* **Prompt**
Find each line below containing the word "computer" and copy it.

* **Dataset items**
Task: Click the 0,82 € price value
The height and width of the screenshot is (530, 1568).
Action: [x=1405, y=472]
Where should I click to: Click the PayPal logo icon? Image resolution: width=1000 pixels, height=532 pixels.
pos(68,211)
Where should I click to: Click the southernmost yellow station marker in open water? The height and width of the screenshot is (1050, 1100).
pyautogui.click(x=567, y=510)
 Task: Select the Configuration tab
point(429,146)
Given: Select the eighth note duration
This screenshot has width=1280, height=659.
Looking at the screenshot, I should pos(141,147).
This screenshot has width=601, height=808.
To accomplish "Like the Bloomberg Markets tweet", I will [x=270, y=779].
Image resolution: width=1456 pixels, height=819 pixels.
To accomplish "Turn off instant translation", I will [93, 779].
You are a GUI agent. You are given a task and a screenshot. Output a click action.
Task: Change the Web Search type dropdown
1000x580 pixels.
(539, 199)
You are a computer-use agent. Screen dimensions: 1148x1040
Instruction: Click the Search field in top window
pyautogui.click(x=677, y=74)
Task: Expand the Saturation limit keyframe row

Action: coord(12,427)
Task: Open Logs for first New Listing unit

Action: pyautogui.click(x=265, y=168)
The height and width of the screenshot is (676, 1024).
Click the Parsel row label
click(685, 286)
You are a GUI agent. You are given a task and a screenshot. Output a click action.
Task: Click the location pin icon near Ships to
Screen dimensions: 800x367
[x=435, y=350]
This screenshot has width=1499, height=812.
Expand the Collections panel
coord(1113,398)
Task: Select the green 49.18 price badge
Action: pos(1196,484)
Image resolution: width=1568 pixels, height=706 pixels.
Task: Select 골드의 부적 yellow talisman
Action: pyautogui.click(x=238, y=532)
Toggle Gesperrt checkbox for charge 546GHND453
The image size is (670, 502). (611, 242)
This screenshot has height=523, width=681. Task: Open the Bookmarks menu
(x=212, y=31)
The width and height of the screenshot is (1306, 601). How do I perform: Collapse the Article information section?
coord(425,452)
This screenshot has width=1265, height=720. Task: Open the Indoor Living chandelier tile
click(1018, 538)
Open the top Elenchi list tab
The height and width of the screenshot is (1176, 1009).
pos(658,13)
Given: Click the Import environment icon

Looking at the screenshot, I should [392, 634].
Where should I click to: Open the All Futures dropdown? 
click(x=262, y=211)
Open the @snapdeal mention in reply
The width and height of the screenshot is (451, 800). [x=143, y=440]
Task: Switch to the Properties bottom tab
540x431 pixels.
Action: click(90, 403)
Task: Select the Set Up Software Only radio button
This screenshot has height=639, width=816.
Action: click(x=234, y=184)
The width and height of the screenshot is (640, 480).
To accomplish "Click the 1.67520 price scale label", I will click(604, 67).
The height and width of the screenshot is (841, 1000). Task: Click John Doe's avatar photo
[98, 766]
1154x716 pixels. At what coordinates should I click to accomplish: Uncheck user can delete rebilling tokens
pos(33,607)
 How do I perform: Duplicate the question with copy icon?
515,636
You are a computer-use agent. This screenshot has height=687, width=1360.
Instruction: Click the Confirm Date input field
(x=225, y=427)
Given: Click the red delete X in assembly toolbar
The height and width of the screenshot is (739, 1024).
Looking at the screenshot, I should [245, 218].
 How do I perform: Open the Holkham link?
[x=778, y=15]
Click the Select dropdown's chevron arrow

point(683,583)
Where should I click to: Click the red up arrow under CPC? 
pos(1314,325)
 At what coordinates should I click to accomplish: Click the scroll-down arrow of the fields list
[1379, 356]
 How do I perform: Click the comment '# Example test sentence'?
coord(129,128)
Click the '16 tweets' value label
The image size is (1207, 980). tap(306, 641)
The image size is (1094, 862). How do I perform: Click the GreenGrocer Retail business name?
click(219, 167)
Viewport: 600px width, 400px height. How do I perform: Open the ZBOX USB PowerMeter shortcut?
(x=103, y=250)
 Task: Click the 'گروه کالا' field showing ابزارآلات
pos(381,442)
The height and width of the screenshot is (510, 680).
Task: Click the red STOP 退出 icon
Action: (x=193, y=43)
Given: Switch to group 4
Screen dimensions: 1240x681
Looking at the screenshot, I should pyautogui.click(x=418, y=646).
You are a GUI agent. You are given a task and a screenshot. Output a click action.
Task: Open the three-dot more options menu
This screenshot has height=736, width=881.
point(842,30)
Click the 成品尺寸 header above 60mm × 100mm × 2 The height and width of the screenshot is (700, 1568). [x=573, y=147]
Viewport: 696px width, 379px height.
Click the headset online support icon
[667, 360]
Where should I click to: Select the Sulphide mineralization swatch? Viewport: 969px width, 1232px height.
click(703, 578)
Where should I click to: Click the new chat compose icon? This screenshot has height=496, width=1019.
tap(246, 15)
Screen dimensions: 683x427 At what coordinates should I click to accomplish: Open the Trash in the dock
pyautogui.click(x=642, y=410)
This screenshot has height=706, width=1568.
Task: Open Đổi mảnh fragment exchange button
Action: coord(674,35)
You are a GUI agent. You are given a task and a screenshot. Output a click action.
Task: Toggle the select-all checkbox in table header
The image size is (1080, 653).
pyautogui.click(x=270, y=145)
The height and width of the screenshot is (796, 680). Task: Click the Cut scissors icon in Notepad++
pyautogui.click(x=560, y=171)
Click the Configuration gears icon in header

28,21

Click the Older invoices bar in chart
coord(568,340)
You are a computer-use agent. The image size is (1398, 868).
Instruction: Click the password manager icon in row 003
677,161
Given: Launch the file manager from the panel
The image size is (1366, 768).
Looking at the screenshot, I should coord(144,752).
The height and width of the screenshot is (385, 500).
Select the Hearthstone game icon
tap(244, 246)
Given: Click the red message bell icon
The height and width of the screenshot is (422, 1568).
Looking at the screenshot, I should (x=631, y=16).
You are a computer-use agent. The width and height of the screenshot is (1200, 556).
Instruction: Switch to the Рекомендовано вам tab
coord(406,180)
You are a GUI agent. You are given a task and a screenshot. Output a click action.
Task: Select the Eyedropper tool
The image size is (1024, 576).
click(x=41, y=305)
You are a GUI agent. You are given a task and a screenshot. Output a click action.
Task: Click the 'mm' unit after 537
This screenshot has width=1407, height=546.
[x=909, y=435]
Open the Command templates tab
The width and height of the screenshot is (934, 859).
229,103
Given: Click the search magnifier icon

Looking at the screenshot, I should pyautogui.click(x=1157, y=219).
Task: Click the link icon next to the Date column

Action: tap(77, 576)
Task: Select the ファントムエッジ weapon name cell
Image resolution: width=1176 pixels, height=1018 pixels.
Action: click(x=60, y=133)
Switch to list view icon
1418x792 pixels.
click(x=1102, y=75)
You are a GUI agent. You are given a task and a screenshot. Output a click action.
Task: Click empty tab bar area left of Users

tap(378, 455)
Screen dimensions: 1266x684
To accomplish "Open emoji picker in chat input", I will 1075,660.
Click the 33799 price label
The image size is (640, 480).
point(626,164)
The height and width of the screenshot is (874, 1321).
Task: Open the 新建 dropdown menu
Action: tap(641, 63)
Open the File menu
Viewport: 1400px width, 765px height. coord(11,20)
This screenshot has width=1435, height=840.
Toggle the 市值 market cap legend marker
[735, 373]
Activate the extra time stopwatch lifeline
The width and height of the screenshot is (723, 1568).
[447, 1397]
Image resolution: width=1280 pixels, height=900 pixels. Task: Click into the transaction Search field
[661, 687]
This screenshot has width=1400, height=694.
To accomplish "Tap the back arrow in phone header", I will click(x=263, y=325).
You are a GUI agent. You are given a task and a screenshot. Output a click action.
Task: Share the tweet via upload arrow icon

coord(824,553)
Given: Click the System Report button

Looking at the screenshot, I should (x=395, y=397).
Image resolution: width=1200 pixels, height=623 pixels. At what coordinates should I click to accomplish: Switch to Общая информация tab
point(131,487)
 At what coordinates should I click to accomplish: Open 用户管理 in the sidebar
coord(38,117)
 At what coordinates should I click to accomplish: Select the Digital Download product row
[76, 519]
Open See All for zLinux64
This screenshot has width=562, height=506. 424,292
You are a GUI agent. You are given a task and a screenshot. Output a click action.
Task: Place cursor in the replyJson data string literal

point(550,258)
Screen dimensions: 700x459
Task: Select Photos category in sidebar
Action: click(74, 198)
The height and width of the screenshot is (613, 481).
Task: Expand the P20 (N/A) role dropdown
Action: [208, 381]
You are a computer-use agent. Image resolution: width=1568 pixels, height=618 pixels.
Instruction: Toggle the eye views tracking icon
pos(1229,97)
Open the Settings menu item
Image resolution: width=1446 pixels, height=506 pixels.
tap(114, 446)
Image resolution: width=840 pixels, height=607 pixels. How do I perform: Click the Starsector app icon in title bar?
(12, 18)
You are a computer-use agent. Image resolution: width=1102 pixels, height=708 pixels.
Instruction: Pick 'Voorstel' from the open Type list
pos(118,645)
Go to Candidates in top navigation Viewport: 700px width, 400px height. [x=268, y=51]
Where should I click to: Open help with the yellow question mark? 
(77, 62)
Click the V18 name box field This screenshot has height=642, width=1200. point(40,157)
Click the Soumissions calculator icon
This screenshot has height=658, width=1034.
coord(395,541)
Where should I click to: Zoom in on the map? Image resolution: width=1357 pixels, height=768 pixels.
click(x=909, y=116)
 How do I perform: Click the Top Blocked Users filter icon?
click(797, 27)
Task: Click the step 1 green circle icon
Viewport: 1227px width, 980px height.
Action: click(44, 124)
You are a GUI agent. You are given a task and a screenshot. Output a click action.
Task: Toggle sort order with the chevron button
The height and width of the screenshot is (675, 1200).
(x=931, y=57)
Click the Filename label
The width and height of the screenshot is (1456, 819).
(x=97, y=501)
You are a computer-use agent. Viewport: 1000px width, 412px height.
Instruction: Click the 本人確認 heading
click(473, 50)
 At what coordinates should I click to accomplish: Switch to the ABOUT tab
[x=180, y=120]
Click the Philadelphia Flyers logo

* **The completed task**
You are a computer-use agent. Screen dimensions: 1148x1040
You are a computer-use agent. This screenshot has height=687, width=1360.
You are a computer-use agent. The image size is (1398, 868).
You are a computer-use agent. The width and height of the screenshot is (1200, 556).
You are a computer-use agent. Image resolution: width=1568 pixels, height=618 pixels.
You are a computer-use agent. Image resolution: width=1102 pixels, height=708 pixels.
You are a computer-use agent. Viewport: 1000px width, 412px height.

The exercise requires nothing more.